Y pensar que una vez se había sentido avergonzado de aquellos pensamientos, aquellas impresiones grotescas del mundo, y que había considerado su sensibilidad una maldición, un lastre para toda posibilidad de llegar a alcanzar la felicidad. No era ninguna maldición. Estaba bendecido. Como el creador de aquellos cuadros. Había recibido una epifanía cuya única alternativa era la rutina y una comodidad inane. Estaba imbuido de una divina perspicacia cuando los ojos de los demás estaban barnizados de ilusión y sufrían de un abúlico reconocimiento de la mera superficie de las cosas.
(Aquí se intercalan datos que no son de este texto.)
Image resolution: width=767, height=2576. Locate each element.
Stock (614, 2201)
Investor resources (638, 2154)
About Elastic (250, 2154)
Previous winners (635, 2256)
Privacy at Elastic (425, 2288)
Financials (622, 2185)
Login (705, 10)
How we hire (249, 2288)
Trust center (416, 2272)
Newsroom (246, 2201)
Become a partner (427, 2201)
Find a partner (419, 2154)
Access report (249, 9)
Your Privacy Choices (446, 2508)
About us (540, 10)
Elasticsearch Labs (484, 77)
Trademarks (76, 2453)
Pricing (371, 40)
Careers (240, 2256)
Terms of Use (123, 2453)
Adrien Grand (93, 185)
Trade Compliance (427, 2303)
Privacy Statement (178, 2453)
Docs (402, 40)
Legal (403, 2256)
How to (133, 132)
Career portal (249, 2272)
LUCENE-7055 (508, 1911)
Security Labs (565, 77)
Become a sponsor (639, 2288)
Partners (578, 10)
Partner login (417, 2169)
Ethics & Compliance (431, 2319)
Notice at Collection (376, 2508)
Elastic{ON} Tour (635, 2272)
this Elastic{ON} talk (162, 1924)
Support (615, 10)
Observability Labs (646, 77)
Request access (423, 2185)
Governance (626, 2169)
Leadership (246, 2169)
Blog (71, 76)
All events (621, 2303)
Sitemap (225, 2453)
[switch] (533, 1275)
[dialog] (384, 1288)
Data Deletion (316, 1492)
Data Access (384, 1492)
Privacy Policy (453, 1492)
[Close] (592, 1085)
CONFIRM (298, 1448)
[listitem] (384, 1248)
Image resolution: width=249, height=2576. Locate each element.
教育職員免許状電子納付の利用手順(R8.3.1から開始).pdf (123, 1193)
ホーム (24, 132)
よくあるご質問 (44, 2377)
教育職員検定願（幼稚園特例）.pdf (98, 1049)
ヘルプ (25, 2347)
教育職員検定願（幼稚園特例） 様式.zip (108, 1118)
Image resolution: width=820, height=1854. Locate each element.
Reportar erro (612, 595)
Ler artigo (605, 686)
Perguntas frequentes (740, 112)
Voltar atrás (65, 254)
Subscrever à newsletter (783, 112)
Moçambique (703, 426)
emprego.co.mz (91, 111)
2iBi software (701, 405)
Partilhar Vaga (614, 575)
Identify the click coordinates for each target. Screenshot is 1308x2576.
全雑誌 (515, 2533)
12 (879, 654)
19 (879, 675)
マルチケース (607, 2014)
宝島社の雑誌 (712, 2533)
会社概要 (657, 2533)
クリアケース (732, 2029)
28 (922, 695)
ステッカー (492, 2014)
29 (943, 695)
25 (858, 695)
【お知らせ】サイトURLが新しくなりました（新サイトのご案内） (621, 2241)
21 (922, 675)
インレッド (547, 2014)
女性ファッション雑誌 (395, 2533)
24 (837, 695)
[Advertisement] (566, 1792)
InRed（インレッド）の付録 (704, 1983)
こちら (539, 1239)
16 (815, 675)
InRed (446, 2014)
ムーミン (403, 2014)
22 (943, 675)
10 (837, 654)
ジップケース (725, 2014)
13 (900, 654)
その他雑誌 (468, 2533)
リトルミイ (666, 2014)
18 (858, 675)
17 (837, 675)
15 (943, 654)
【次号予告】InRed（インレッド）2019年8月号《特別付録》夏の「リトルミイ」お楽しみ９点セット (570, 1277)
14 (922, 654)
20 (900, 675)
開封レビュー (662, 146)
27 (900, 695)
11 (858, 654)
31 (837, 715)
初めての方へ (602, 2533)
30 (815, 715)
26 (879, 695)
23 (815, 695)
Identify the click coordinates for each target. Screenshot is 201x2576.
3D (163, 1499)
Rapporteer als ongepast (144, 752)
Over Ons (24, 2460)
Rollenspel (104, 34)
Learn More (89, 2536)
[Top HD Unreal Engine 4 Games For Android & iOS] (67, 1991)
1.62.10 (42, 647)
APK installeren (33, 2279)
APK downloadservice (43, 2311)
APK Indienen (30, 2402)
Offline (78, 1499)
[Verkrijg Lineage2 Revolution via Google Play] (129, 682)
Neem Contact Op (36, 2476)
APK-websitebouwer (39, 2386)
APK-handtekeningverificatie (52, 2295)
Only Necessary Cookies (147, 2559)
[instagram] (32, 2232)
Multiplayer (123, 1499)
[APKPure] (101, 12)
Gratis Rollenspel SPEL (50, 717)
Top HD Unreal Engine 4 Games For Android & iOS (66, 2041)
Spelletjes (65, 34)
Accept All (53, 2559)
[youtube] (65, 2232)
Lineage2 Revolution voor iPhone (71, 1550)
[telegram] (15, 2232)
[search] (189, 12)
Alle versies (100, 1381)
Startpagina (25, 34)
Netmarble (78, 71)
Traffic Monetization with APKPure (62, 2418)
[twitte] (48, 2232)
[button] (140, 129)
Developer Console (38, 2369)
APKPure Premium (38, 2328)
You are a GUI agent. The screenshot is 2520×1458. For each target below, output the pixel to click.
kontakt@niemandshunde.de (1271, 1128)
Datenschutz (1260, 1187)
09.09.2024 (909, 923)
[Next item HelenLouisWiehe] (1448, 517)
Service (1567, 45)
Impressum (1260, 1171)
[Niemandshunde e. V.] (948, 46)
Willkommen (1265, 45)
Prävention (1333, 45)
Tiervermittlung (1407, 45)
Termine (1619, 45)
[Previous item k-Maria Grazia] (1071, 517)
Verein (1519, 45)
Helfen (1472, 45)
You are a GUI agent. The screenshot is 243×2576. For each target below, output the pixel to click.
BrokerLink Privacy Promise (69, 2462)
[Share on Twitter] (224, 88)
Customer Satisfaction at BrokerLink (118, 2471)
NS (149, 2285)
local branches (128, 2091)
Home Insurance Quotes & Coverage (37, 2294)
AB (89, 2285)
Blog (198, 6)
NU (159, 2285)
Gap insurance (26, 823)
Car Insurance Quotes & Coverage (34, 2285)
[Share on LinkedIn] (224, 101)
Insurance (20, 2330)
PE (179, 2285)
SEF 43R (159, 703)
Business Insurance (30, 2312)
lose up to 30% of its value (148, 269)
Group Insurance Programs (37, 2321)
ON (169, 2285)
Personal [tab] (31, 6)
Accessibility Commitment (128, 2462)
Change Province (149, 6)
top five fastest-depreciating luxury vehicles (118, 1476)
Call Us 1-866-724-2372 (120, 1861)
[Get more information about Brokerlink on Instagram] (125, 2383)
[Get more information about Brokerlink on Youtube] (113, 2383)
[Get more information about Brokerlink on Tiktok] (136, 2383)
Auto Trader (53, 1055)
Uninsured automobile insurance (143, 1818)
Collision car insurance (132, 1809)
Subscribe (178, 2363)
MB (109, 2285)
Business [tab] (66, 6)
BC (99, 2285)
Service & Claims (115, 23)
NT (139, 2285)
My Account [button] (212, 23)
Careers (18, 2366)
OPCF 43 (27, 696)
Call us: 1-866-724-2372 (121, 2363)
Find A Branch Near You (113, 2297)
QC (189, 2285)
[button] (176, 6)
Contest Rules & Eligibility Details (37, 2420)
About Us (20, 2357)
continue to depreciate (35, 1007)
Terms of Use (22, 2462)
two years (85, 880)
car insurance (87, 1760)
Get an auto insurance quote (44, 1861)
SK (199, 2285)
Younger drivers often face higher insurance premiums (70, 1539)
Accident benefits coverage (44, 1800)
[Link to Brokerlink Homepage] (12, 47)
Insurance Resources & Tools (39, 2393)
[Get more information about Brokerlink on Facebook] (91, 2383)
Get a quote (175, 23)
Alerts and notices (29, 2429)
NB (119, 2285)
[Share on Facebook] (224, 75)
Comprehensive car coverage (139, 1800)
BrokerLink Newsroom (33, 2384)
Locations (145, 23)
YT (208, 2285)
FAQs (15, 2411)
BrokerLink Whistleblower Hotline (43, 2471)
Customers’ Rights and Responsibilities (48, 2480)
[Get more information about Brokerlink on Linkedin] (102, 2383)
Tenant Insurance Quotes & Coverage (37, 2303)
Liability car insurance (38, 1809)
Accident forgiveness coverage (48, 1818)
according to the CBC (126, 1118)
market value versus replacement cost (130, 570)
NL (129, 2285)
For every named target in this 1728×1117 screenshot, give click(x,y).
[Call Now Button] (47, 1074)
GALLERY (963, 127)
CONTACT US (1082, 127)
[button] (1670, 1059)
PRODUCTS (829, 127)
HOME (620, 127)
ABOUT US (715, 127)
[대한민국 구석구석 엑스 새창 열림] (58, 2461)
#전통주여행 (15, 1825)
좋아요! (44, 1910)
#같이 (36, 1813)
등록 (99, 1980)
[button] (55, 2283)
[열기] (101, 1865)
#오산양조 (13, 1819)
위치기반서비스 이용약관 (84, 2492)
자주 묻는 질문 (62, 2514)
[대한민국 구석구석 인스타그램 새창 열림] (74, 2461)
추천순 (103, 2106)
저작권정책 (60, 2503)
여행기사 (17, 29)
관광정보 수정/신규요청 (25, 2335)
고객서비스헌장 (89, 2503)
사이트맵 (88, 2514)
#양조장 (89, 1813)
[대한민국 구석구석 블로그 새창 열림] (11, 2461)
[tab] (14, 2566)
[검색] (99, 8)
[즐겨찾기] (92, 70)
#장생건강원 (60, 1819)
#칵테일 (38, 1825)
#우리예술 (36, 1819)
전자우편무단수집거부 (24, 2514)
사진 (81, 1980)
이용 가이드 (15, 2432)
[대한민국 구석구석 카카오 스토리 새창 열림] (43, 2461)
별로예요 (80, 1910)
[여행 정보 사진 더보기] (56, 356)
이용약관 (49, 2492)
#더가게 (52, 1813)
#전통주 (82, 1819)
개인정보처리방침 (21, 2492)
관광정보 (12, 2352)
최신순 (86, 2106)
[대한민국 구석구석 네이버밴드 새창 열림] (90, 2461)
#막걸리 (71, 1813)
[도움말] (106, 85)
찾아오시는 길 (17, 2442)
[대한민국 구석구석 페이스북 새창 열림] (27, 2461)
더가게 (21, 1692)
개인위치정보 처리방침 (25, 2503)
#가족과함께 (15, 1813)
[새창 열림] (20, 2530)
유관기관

Era una oportunidad única de inyectar algo de sentido a su existencia. De alcanzar un propósito. De recrear aquello que estaba empezando a ver en su ciudad, fuera lo que fuese. Cosas que había aprendido a ver o le había enseñado a ver Dios sabe quién.

No quería pensar cómo ni por qué se había realizado aquella imposible conexión. No podía permitirse el lujo de cuestionar su fuente, su intención o su significado. Simplemente estaba allí y lo había traído de vuelta de entre los muertos. Aquellas noches lo había despertado. Lo había obligado a levantarse de un bofetón y le había enseñado que no importaba nada más que la visión, la exploración de aquello que se estaba abriendo ante sus ojos y dentro de sus sueños. El arte. Existiría sólo para crear, por muy grandes que tuviesen que ser sus sacrificios o sus pérdidas.

La mera idea de regresar al lugar rojizo, de desvelar aquellas recreaciones de horror y magia, le ponía los pelos de punta. Pero también le inspiraba una dicha que hacía estremecer su alma.